Question

A compound gives a yellow ppt. on warming with the aqueous solution of \(\mathrm{NaOH}\). Its vapour density is 29 . The compound is (a) \(\mathrm{CH}_{3} \mathrm{CH}_{2} \mathrm{CHO}\) (b) \(\mathrm{CH}_{3} \mathrm{COCH}_{3}\) (c) \(\mathrm{CH}_{3} \mathrm{CHOHCH}_{3}\) (d) \(\mathrm{CH}_{3} \mathrm{CH}_{2} \mathrm{CH}_{2} \mathrm{OH}\)

Short answer

The compound is (b) \(\mathrm{CH}_{3} \mathrm{COCH}_{3}\).

Step-by-step solution

Understanding Precipitate Formation

A yellow precipitate formed with NaOH is typically indicative of the presence of the iodoform test, which gives a characteristic yellow precipitate. This test is positive for compounds like methyl ketones (e.g., acetone).

Analyze the Options for Compounds

Review the provided compounds: (a) \(\mathrm{CH}_{3} \mathrm{CH}_{2} \mathrm{CHO}\), (b) \(\mathrm{CH}_{3} \mathrm{COCH}_{3}\), (c) \(\mathrm{CH}_{3} \mathrm{CHOHCH}_{3}\), (d) \(\mathrm{CH}_{3} \mathrm{CH}_{2} \mathrm{CH}_{2} \mathrm{OH}\). From these, \(\mathrm{CH}_{3} \mathrm{COCH}_{3}\) has a methyl ketone group and would give a positive iodoform test.

Calculate Molar Mass and Compare to Vapor Density

Calculate the molar mass of the compound \(\mathrm{CH}_{3} \mathrm{COCH}_{3}\): it is \((3\times 12) + (6\times 1) + (1\times 16) = 58\). The vapor density is half the molar mass, hence \(\frac{58}{2} = 29\), which matches the given vapor density in the problem.

Conclusion Based on Evidence

Given that \(\mathrm{CH}_{3} \mathrm{COCH}_{3}\) both matches the vapor density calculation and will yield a yellow precipitate with NaOH, it fits the conditions of the problem.

Key concepts

Organic Chemistry Reactions

Organic chemistry reactions are vital processes that involve the transformation of organic molecules. Understanding these reactions allows chemists to predict the behavior and properties of different compounds. One common reaction in organic chemistry is the Iodoform Test. This test is a classic example that helps in identifying certain types of organic compounds. When a compound like a methyl ketone reacts with iodine in the presence of a base such as sodium hydroxide (NaOH), it forms a yellow precipitate known as iodoform. This yellow precipitate is a tell-tale sign of the presence of a methyl ketone in the compound.

Many organic reactions follow specific patterns, like addition, substitution, elimination, or rearrangement. Each of these types has its mechanisms that govern the nature and outcome of the reaction. For example, the Iodoform Test involves a substitution reaction where a hydrogen atom in the methyl group is substituted by iodine atoms, facilitating the formation of iodoform.

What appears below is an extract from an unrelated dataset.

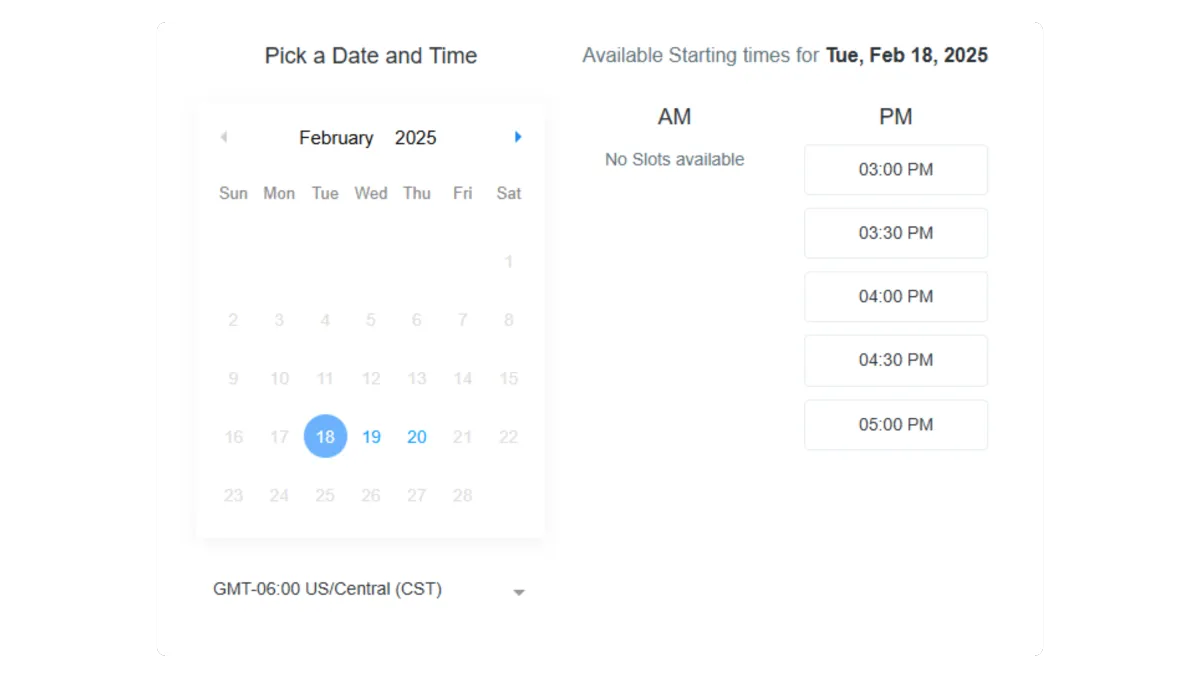The height and width of the screenshot is (678, 1200).
Task: Pick February 20 on the calendar
Action: click(417, 437)
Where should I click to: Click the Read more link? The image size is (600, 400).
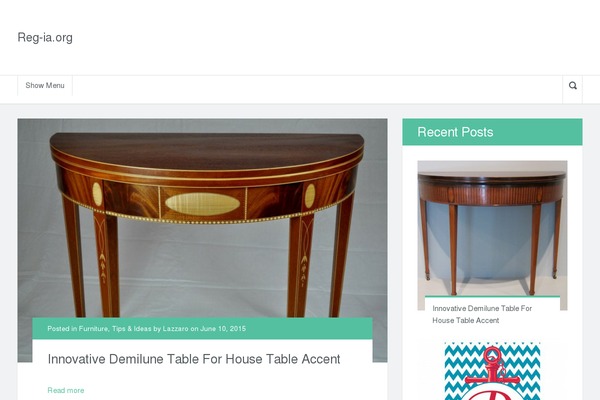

In summary, organic chemistry reactions are central to identifying, creating, and understanding organic compounds through various established methods and tests.

Methyl Ketones

Methyl ketones are a specific group of organic compounds characterized by the presence of a carbonyl group (C=O) adjacent to a methyl group (-CH₃). They are part of the larger family of ketones.

Methyl ketones often serve as critical indicators in various chemical tests due to their unique reactivity, the most notable being the Iodoform Test. This test is positive for compounds having at least one methyl group attached to the carbonyl carbon, resulting in the formation of a yellow iodoform precipitate. Acetone, with the formula CH₃COCH₃, is a classic example of a methyl ketone.

The importance of identifying methyl ketones lies in their ubiquity in biological systems and use in industrial processes. They are key intermediates in synthesizing numerous pharmaceuticals and are prevalent in metabolism processes. Understanding their reactivity and properties allows chemists to manipulate them for desired reactions efficiently.

Vapour Density

Vapour density is a concept that helps chemists relate the mass of a gaseous compound to its molar mass. It provides insight into the molecular characteristics of the compound under study.

Vapour density is defined as half the molar mass of a given compound. Mathematically, it is represented as \( \text{Vapour Density} = \frac{\text{Molar Mass}}{2} \). This relationship is incredibly useful when analyzing unknown substances. For example, if a compound has a vapour density of 29, its molar mass is calculated as \( 29 \times 2 = 58 \).

This concept enables chemists to verify the identity of compounds through indirect methods, by comparing calculated vapour densities with observed values in experiments. It is a vital tool in both academia and industry for the study and identification of gaseous substances.